Sex bias in training children obviously isn't limited to the classroom. Psychologists have shown it begins as early as birth in the inflection of a parent's voice and in the manner of handling infants.
Parents can try to modify sex stereotyping, say researchers Myra and David Sadker, by watching their own behavior and by neutralizing the outside influences which they can't eliminate, short of isolating their children at home. Parents, they say, need to be more affirmative in combating sex stereotyping just as they encourage good manners and discourage racial and religious prejudice.
Among their suggestions:
* Make sure both parents join in helping children with their homework. Studies show that after the third grade, students take their math problems to Dad.

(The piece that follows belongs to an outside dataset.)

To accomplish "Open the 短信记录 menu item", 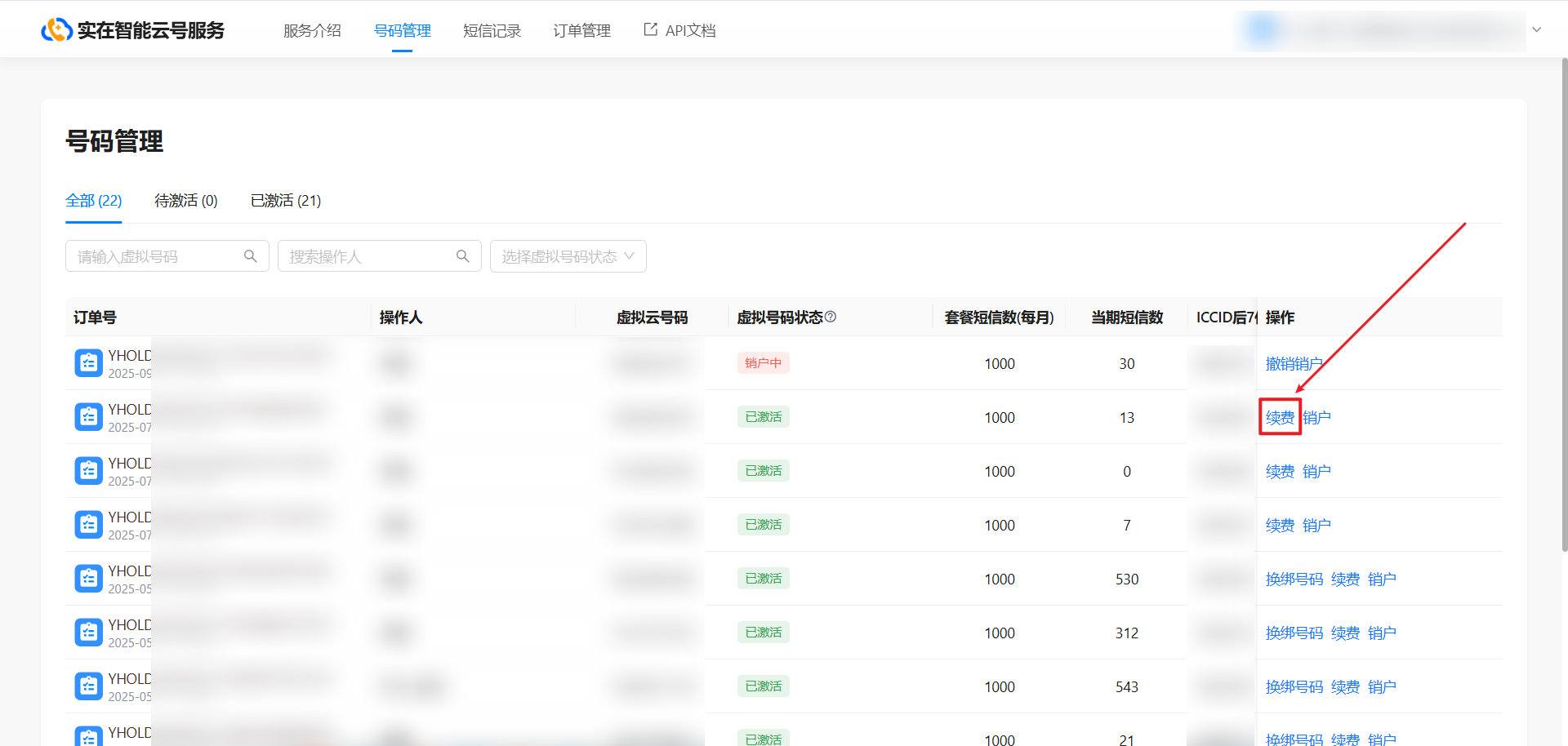I will [492, 31].
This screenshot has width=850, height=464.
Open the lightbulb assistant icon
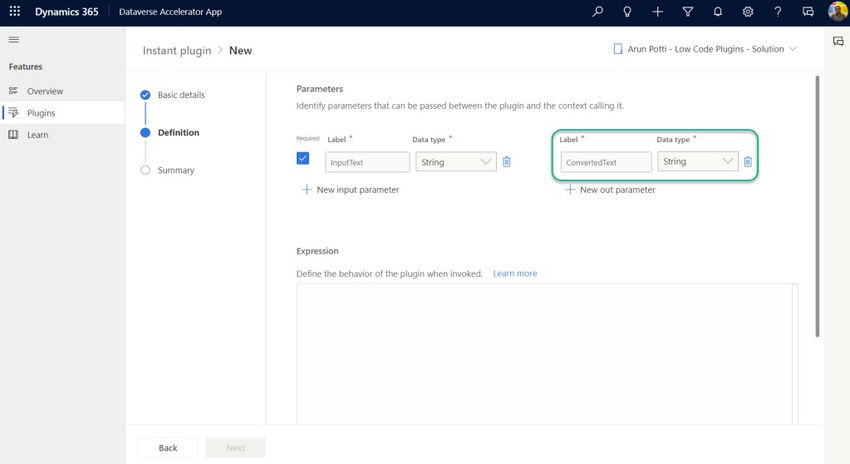point(627,12)
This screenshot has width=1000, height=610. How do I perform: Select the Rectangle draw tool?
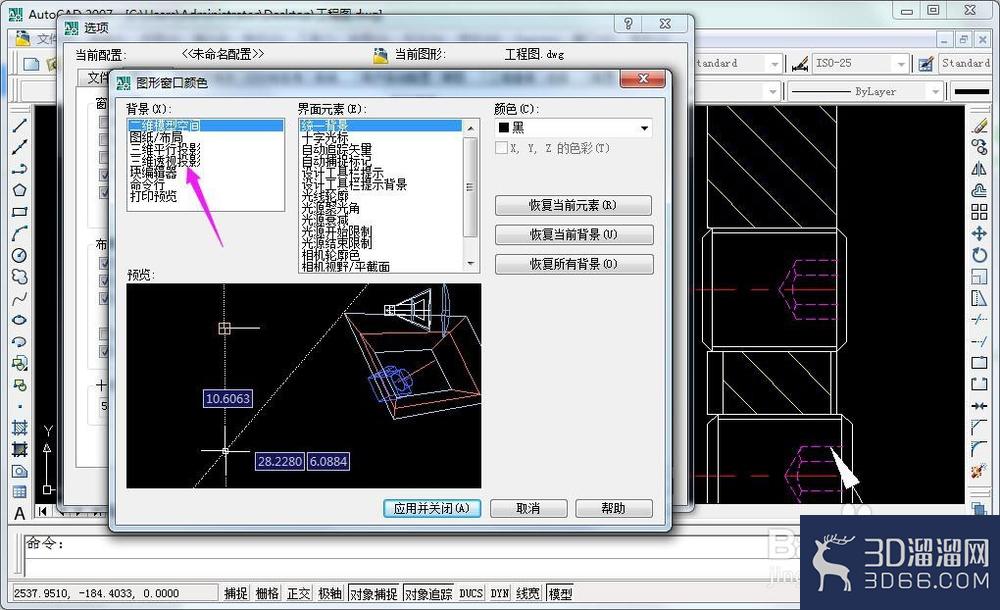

* Don't accept such stereotypes as girls are not as adept as boys in spatial ability. Allow girls freedom at an early age to explore their surroundings and to play with building materials.
* Open a full spectrum of careers to both sexes. Studies show that by the fourth grade, boys can identify numerous careers while girls limit themselves to very few.
* Don't give in solely to your child's choice of toys. If a daughter requests a Barbie doll, you might also give her a chemistry set--and show her how to use it.
* Try to evaluate the extent of sex discrimination in your child's school. At the high-school level, clues include the number of girls enrolled in advanced math classes (math and science classes are seen as the gateway to certain traditionally male careers). At the college level, look at the male/female ratio of the teaching and administrative staffs.